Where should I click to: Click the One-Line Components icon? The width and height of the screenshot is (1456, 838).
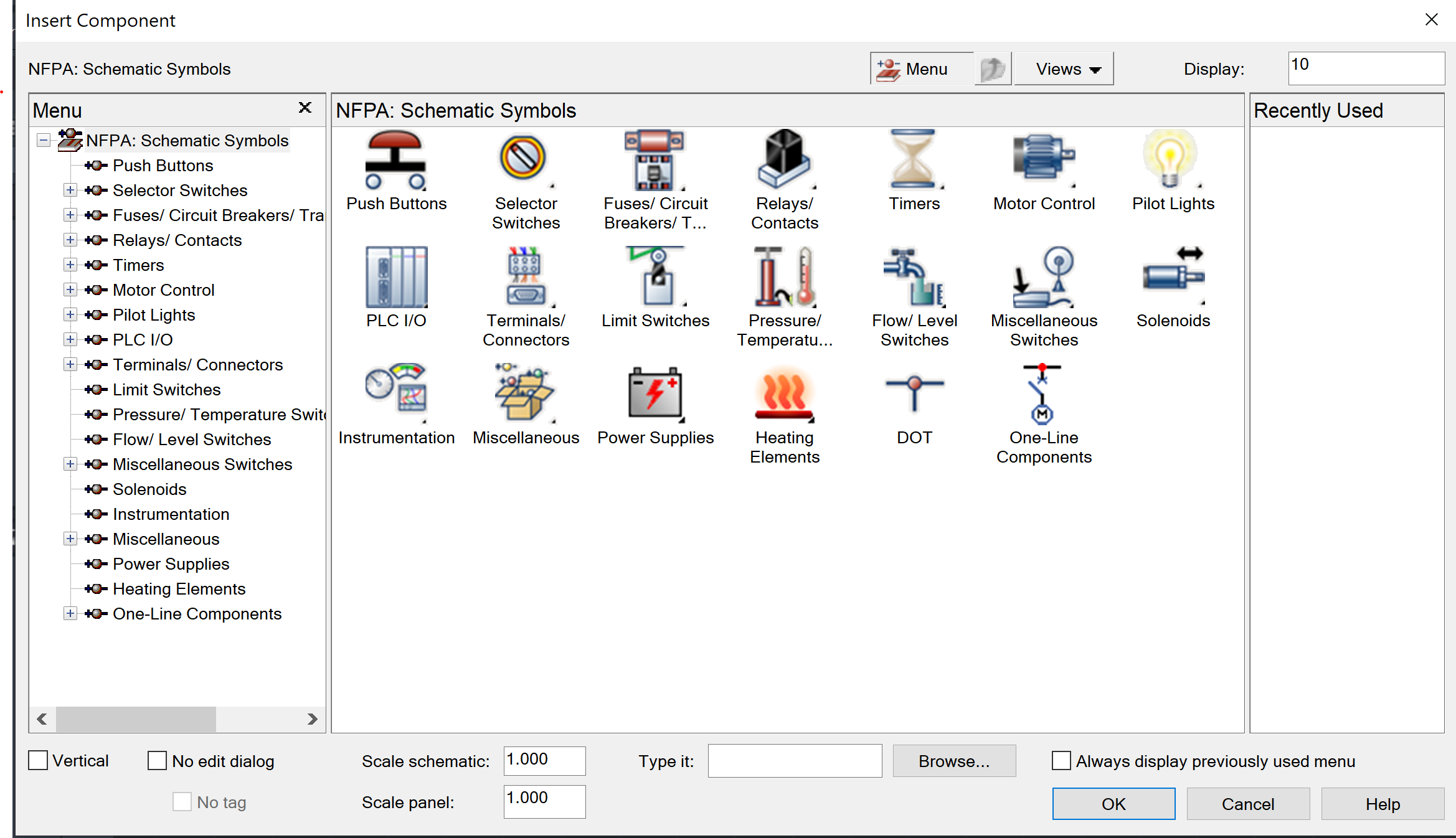pyautogui.click(x=1043, y=393)
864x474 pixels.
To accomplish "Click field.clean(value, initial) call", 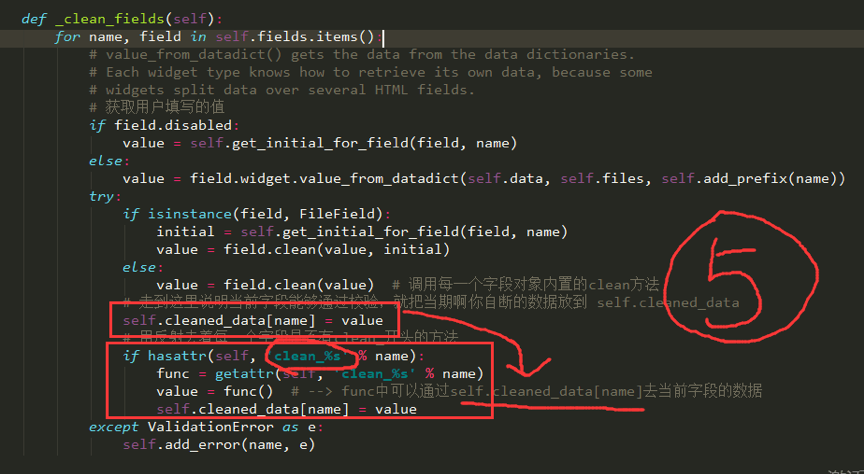I will (x=336, y=250).
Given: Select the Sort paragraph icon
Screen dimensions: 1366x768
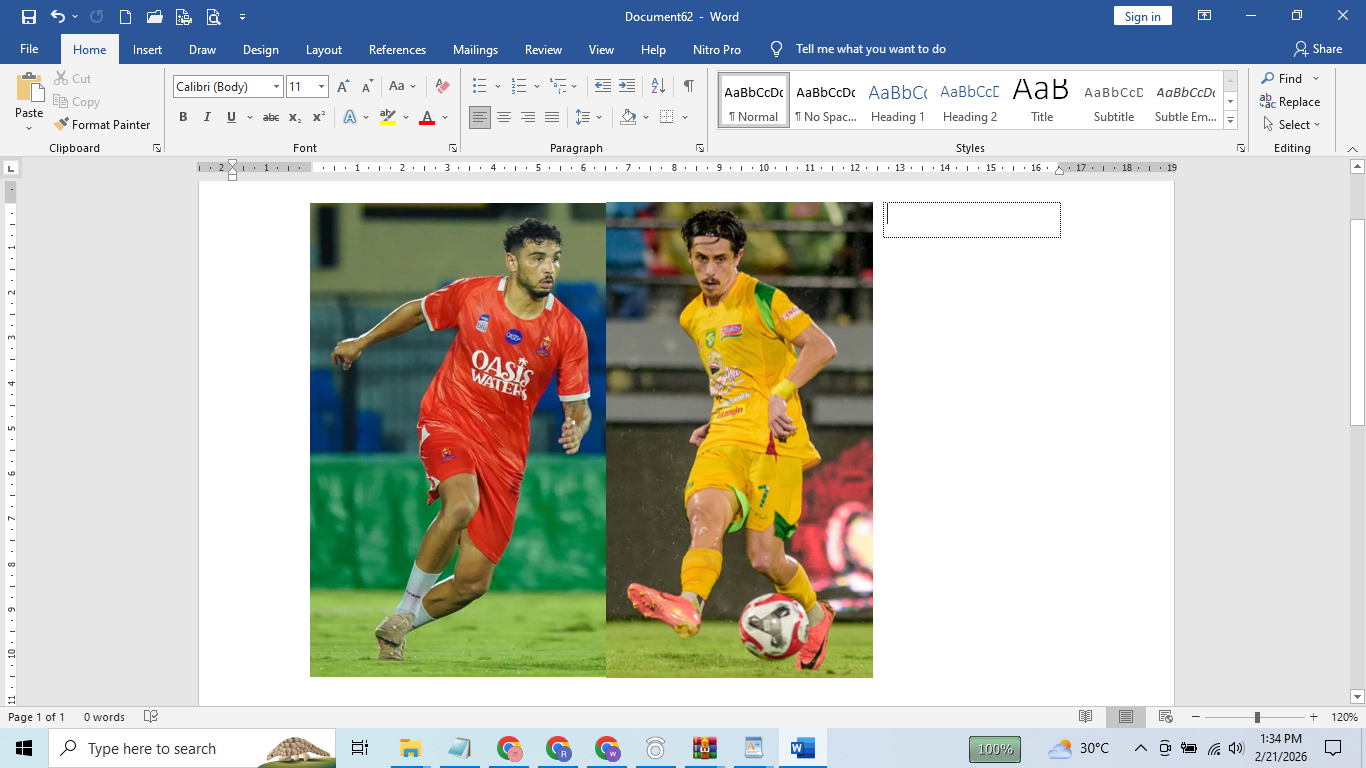Looking at the screenshot, I should 658,87.
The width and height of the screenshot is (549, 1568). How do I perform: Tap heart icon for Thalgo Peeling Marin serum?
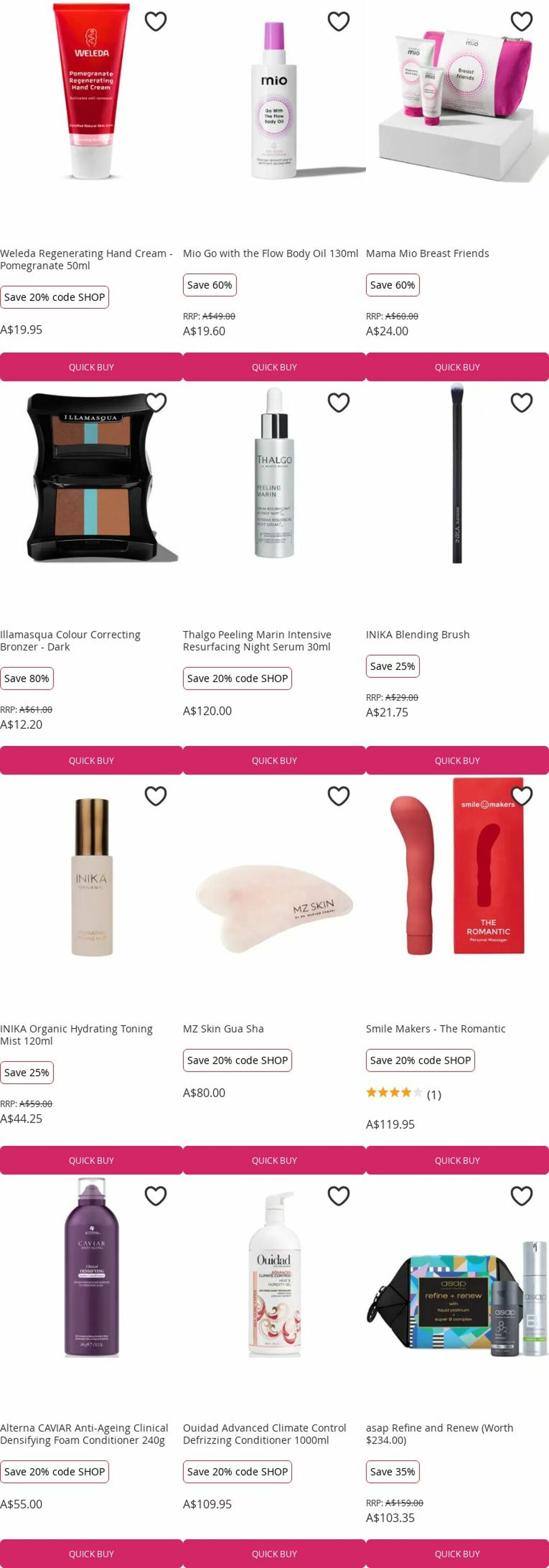coord(338,402)
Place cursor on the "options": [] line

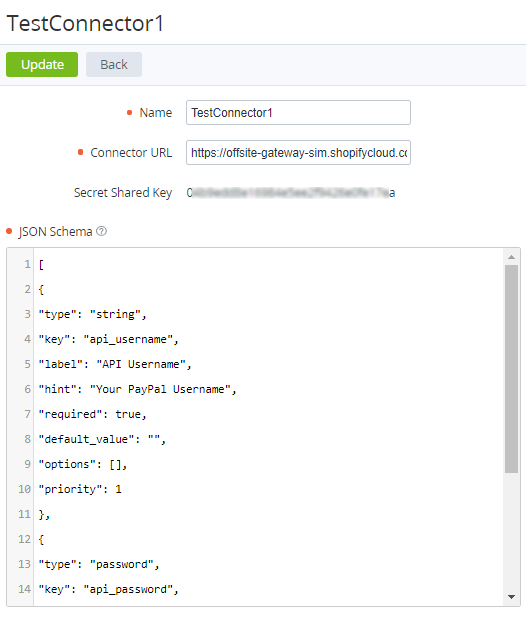tap(83, 464)
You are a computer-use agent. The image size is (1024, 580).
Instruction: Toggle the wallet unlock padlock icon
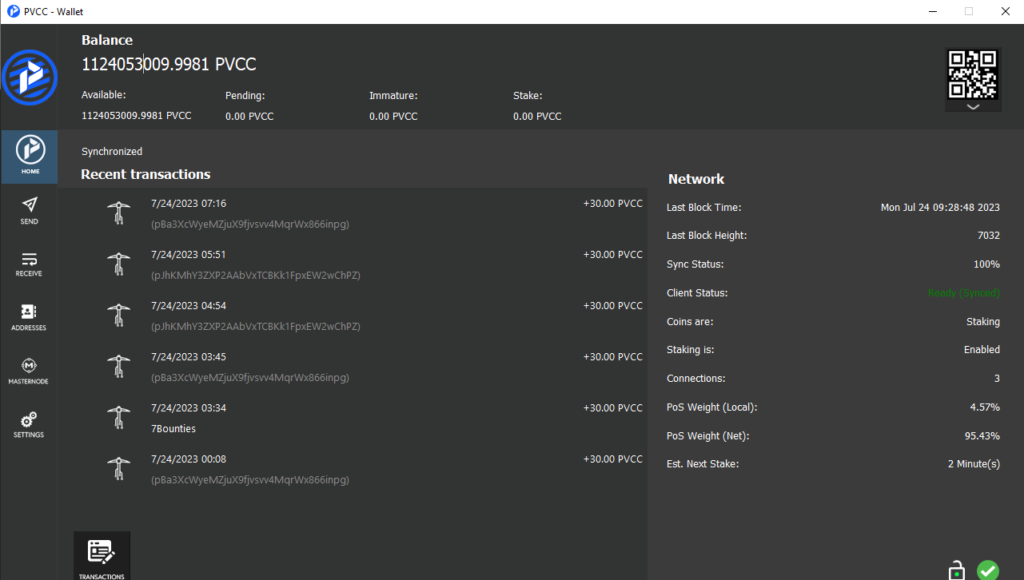tap(955, 568)
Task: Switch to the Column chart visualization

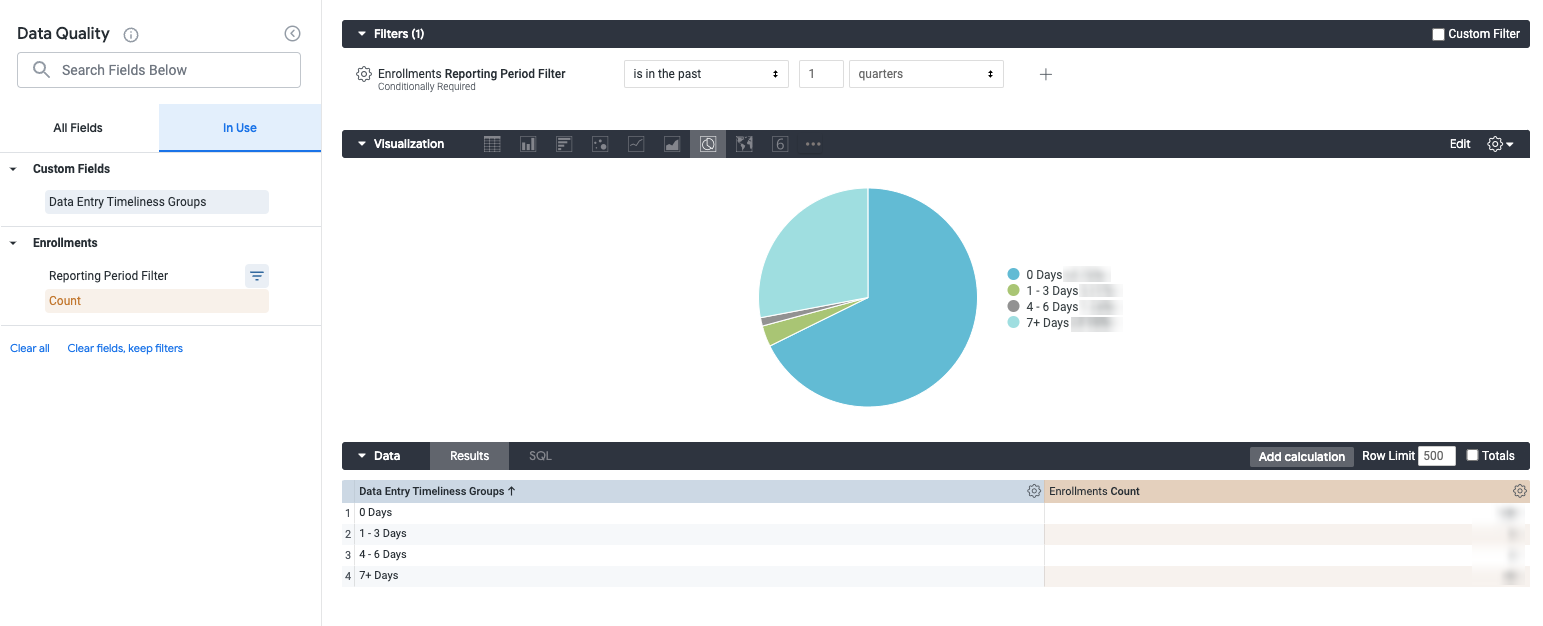Action: click(528, 143)
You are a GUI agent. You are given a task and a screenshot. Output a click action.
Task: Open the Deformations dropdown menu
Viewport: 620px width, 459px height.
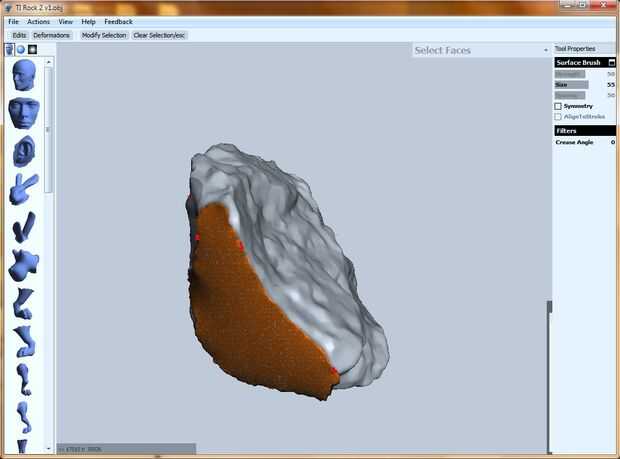(51, 36)
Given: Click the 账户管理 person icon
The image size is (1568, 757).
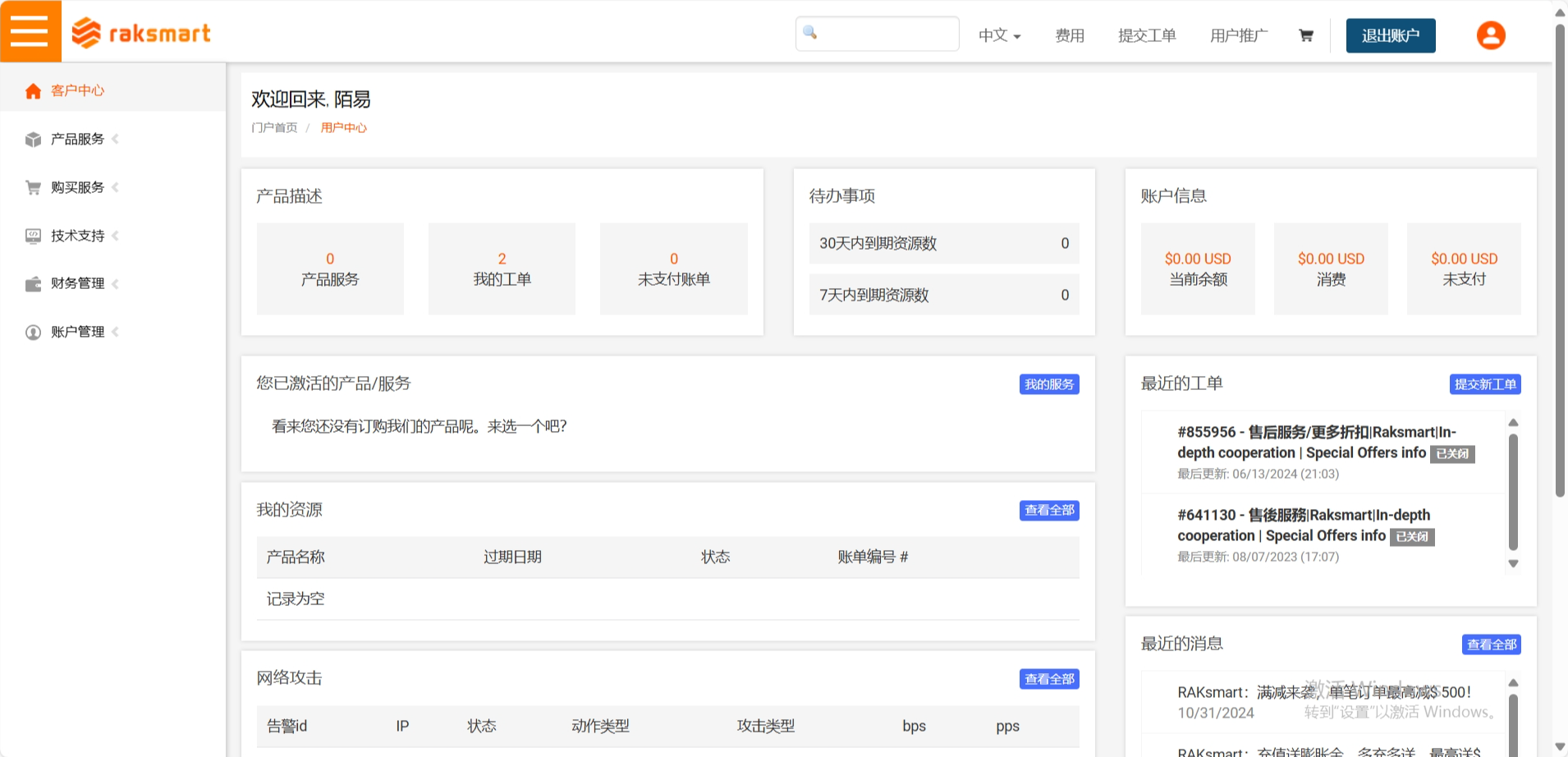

— What to do —
Format the records as a numbered list, starting at the line that contains "You are a computer-use" and ending at the last line of the records, with both ends included. Skip blank lines and leave the pictures out.

— Exercise solution —
1. You are a computer-use agent. The image size is (1024, 580).
2. Instruction: Toggle the wallet unlock padlock icon
3. tap(955, 568)
4. Task: Switch to the Column chart visualization
5. Action: click(528, 143)
6. You are a GUI agent. You are given a task and a screenshot. Output a click action.
7. Task: Open the Deformations dropdown menu
8. Viewport: 620px width, 459px height.
9. (51, 36)
10. Given: Click the 账户管理 person icon
11. The image size is (1568, 757).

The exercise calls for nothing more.